● TASK DIRECTIONS
Type again, exactly, the lines below from the start through the line that includes "Select the 格式".

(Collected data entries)
▬▬▬▬▬▬▬▬▬▬

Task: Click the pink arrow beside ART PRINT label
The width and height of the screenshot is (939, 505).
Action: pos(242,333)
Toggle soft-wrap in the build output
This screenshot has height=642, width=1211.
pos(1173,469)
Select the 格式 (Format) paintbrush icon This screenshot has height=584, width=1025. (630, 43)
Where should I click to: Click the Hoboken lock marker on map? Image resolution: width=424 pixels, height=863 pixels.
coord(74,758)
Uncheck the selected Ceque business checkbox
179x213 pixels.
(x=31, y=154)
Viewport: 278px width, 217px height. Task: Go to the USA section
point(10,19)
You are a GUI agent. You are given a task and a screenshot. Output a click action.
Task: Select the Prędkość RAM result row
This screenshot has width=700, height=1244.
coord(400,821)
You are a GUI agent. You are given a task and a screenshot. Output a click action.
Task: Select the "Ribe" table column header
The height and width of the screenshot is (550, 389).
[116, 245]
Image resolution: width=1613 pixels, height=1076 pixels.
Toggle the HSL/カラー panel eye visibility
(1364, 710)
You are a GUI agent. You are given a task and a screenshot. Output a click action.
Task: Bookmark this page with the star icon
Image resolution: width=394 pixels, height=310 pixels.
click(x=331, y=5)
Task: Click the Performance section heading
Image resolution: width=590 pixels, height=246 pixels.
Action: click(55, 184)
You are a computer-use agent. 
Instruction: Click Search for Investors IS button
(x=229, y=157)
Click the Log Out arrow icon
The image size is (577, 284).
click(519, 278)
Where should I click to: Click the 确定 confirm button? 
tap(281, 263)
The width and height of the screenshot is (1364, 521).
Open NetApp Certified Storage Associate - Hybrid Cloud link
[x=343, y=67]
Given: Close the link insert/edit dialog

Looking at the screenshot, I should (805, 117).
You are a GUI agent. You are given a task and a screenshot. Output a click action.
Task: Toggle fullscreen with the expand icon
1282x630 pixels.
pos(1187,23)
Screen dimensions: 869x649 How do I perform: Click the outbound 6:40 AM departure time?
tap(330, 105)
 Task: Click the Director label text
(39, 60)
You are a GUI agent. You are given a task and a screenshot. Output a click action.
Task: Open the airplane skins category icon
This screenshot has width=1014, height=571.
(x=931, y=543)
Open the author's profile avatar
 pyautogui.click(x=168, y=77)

▬▬▬▬▬▬▬▬▬▬

● FINAL ANSWER
Task: Click the pink arrow beside ART PRINT label
The width and height of the screenshot is (939, 505).
Action: pos(242,333)
Toggle soft-wrap in the build output
This screenshot has height=642, width=1211.
pos(1173,469)
Select the 格式 (Format) paintbrush icon This screenshot has height=584, width=1025. (630, 43)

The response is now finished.